§ WHAT YOU WILL DO
Reproduce word for word the passage of the Christmas book wish list that opens with the words containing "It’s that time" and closes with "as you’d hope.".

§ TEXT PROVIDED
● ● ● ● ●

Gift suggestions

Buy Me a Book for Christmas 2018

It’s that time of year again.  Well actually it’s a bit late (again) but what’s new.  This year at least I have the cast iron excuse of the Washington trip to explain my tardiness.  Anyway, here’s my annual look at which books I’d like to find under the Christmas tree this year.

Non Fiction

I mentioned Nick Offerman and Megan Mullaly’s book in yesterday’s gift suggestion post – but another Parks and Rec alum has a book out that I want to read too.  I tried to get Retta’s So Close To Being The Sh*t, Y’all Don’t Even Know from the library while I was in the US without any joy at all and I still *really* want to read it.  It’s her autobiography, and a lot of the reviews that I’ve seen are variations of “I chose it because I loved her in Parks and Rec but didn’t know much more about her than that, and it turns out she’s just as smart and funny as you’d hope.

Another book that I didn’t have any luck getting hold of while I was in America is Beck Dorey-Stine’s From the Corner of the Oval, which his her memoir of how she ended up as a stenographer in the Obama White House after answering an ad on Craigslist.  As you may remember, I read a lot of books on US politics before I went to DC, but my favourite ones – that left me wanting more – were the more personal memoirs rather than the more serious “proper” analysis, so this looks right up my street.

On the history front, there have been a lot of great new books out this year.  Fern Riddell’s Death in Ten Minutes, about the suffragette Kitty Marion has been sitting in my online shopping cart since it came out waiting for me to get the to-read list down a bit, as has Agnès Poirier’s Left Bank: Art, Passion and the Rebirth of Paris, 1940-1950. I also love reading about Old Hollywood, and one of my podcast discoveries of this year has been You Must Remember This (which has been going for ages, I’m just late to the party) and Karina Longworth, who writes and presents it, has a new book, Seduction: Sex Lies and Stardom in Howard Hughes’s Hollywood, out this Christmas which I also really want to read.

● ● ● ● ●

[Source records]
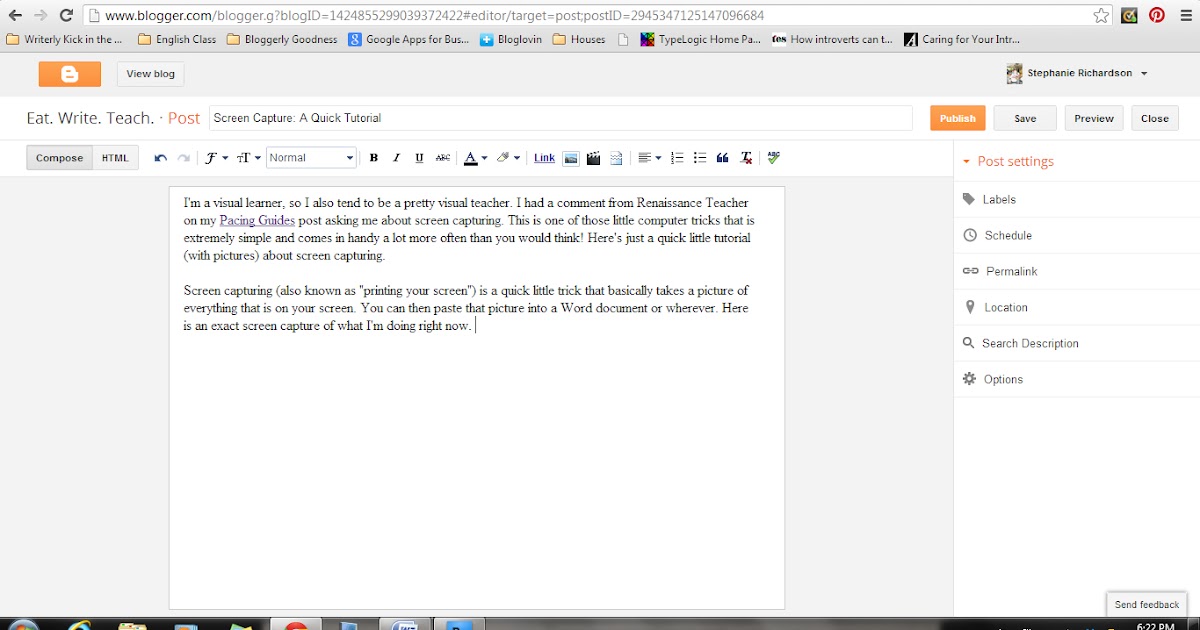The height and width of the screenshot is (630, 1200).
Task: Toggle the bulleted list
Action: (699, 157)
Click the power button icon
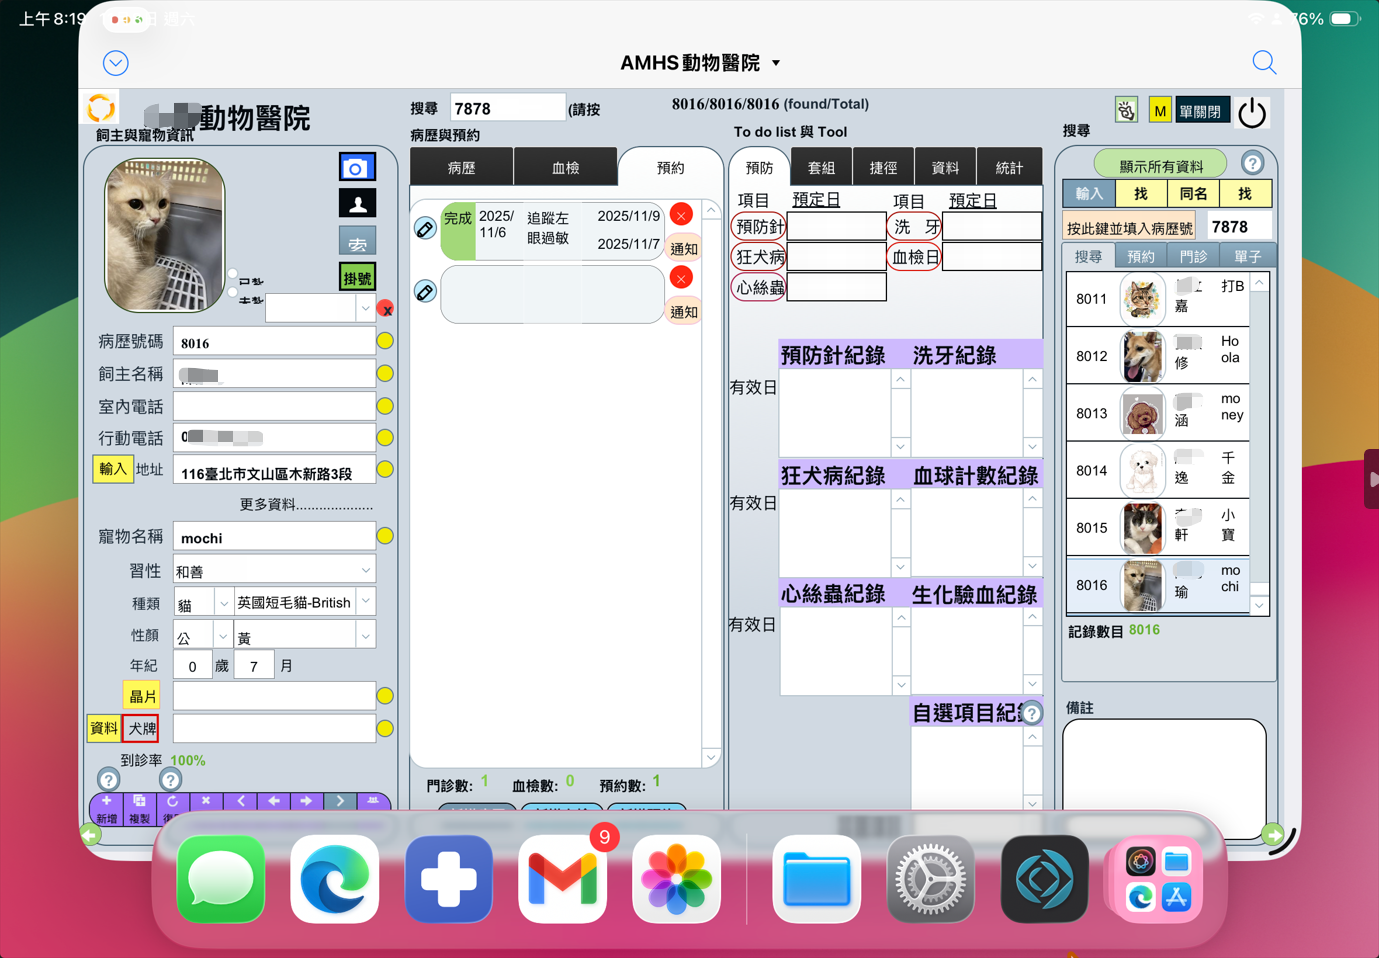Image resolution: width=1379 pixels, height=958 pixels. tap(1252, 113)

● ● ● ● ●

§ ANSWER TO THE EXERCISE
It’s that time of year again.  Well actually it’s a bit late (again) but what’s new.  This year at least I have the cast iron excuse of the Washington trip to explain my tardiness.  Anyway, here’s my annual look at which books I’d like to find under the Christmas tree this year.

Non Fiction

I mentioned Nick Offerman and Megan Mullaly’s book in yesterday’s gift suggestion post – but another Parks and Rec alum has a book out that I want to read too.  I tried to get Retta’s So Close To Being The Sh*t, Y’all Don’t Even Know from the library while I was in the US without any joy at all and I still *really* want to read it.  It’s her autobiography, and a lot of the reviews that I’ve seen are variations of “I chose it because I loved her in Parks and Rec but didn’t know much more about her than that, and it turns out she’s just as smart and funny as you’d hope.